EXERCISE:
From the material below, reproduce exactly the stretch of lines that begins with the line holding "Given: Click the 静安区 location pin icon" and ends with the line holding "You are a computer-use agent.", skipping the pictures.
-------- DATA SHOWN --------
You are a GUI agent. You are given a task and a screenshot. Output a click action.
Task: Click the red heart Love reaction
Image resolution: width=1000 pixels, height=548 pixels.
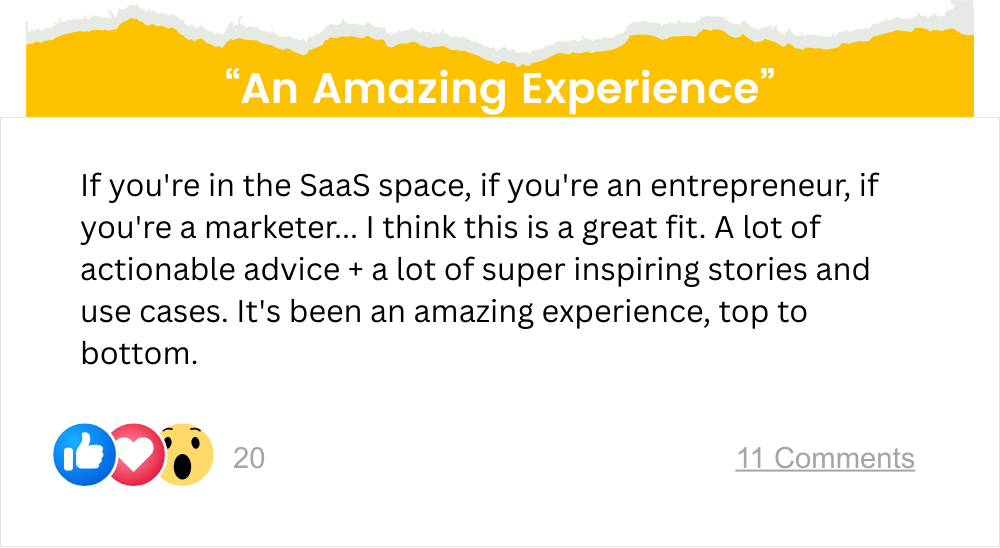pyautogui.click(x=137, y=457)
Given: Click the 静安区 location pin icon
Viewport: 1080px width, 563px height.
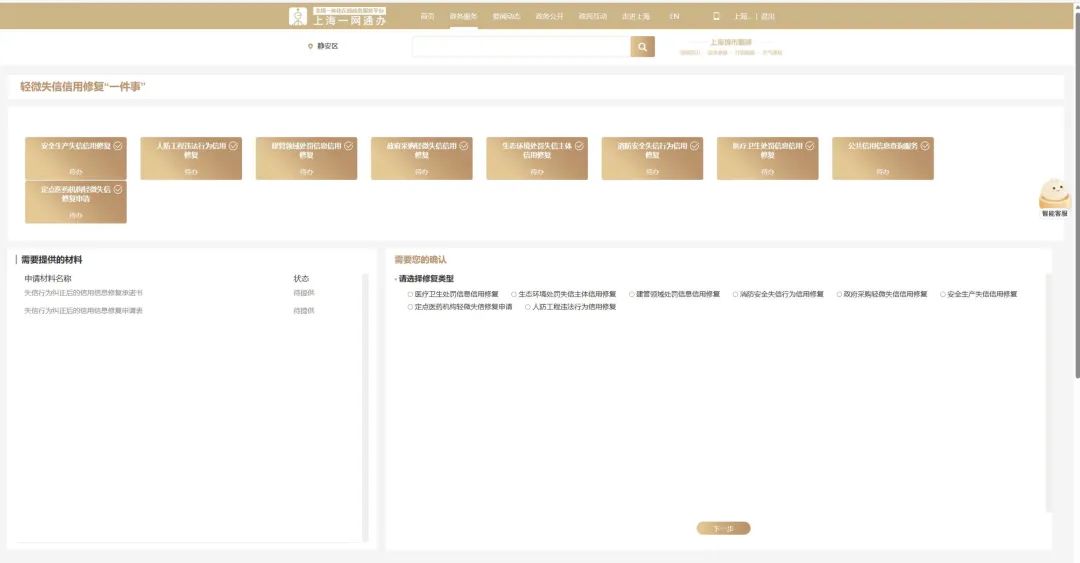Looking at the screenshot, I should tap(311, 46).
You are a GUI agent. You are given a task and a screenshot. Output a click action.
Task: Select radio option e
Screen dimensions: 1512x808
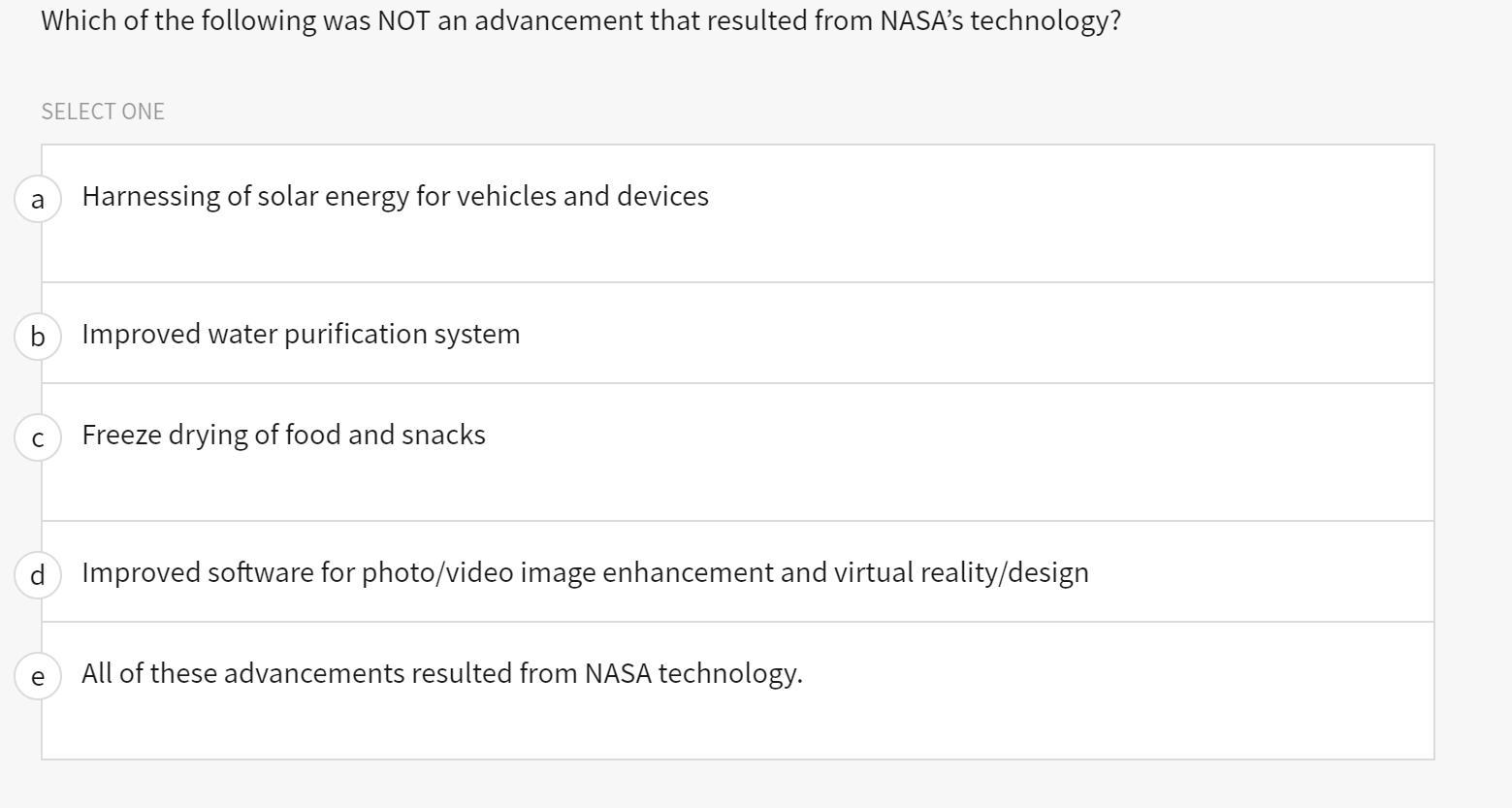click(38, 676)

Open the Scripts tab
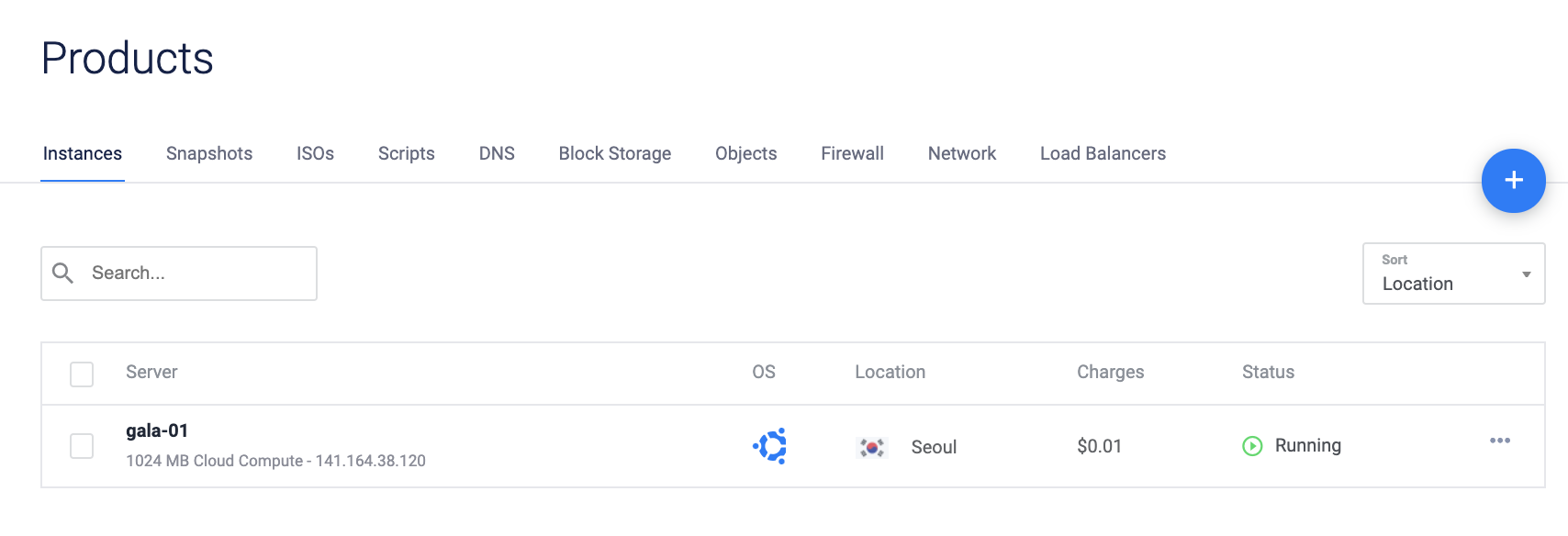(x=406, y=153)
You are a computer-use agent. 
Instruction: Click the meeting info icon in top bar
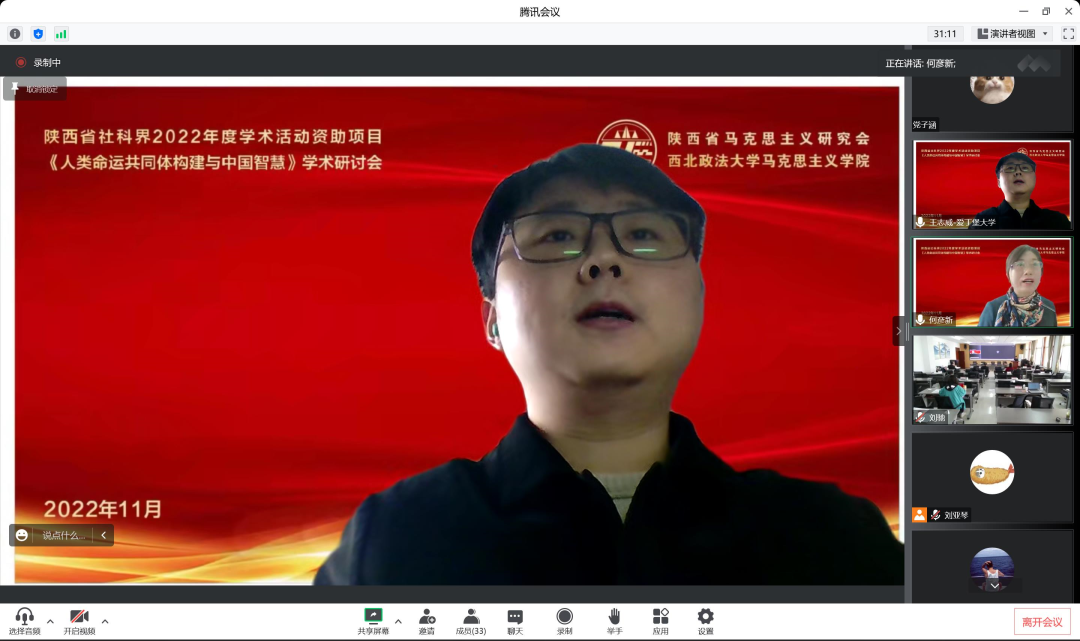click(x=15, y=34)
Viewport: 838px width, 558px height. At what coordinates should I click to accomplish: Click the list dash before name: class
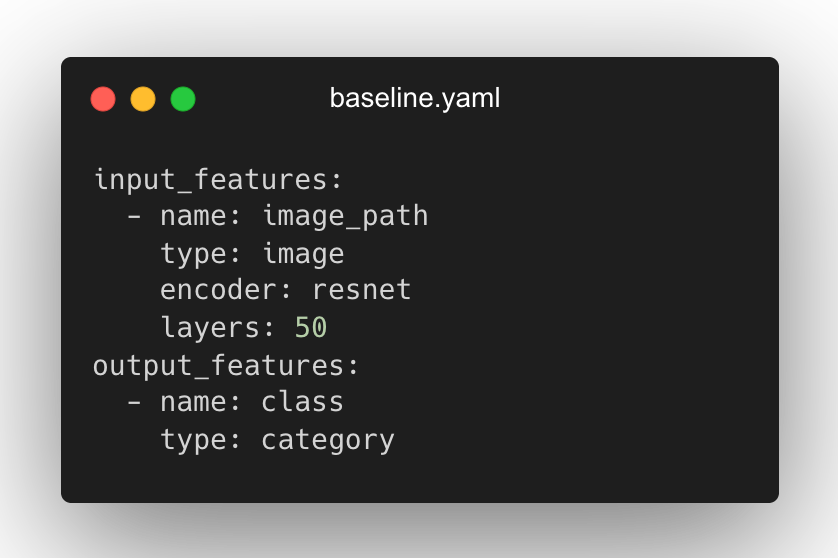click(134, 402)
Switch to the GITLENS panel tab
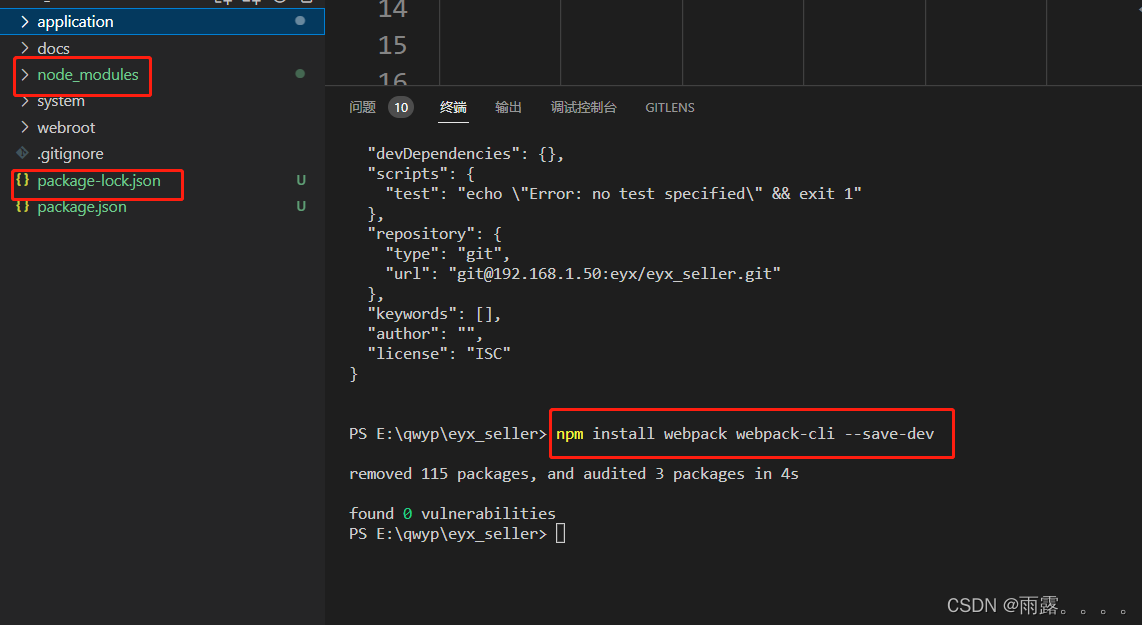 tap(670, 107)
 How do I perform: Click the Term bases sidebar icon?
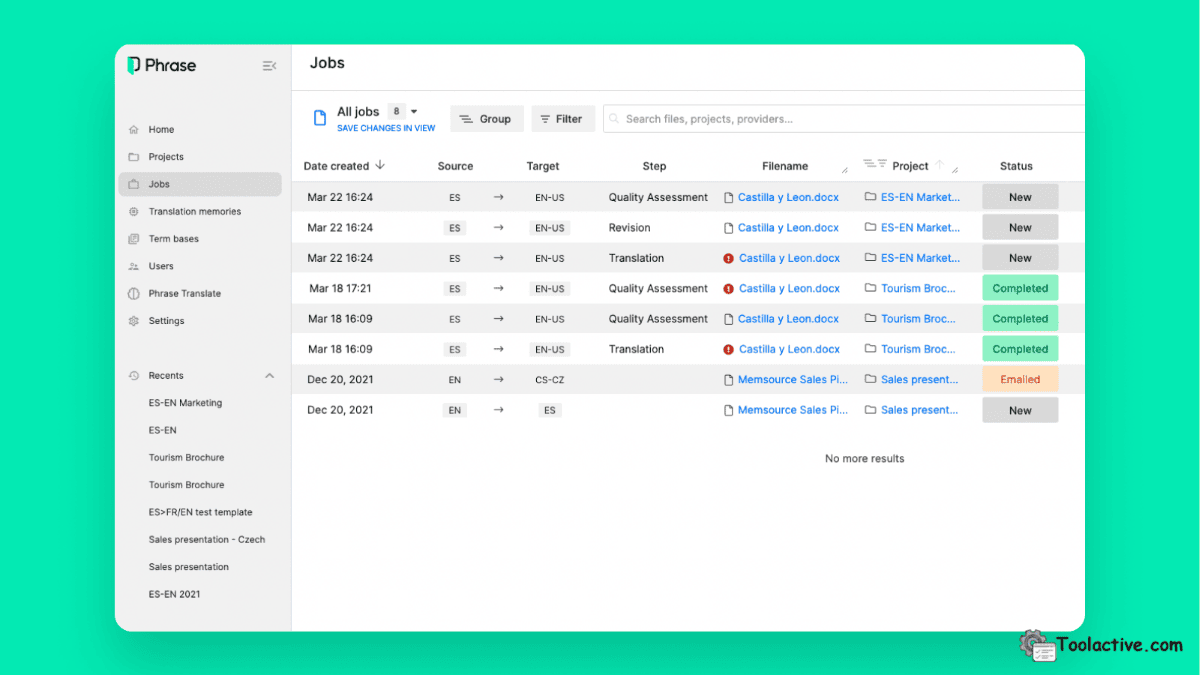coord(134,239)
--------
RESPONSE BELOW:
Given: Click the 静安区 location pin icon
Viewport: 1080px width, 563px height.
Looking at the screenshot, I should tap(311, 46).
You are a GUI agent. You are given a task and a screenshot. Output a click action.
Task: Select radio option e
Screen dimensions: 1512x808
click(38, 676)

Open the Scripts tab
(x=406, y=153)
You are a computer-use agent. 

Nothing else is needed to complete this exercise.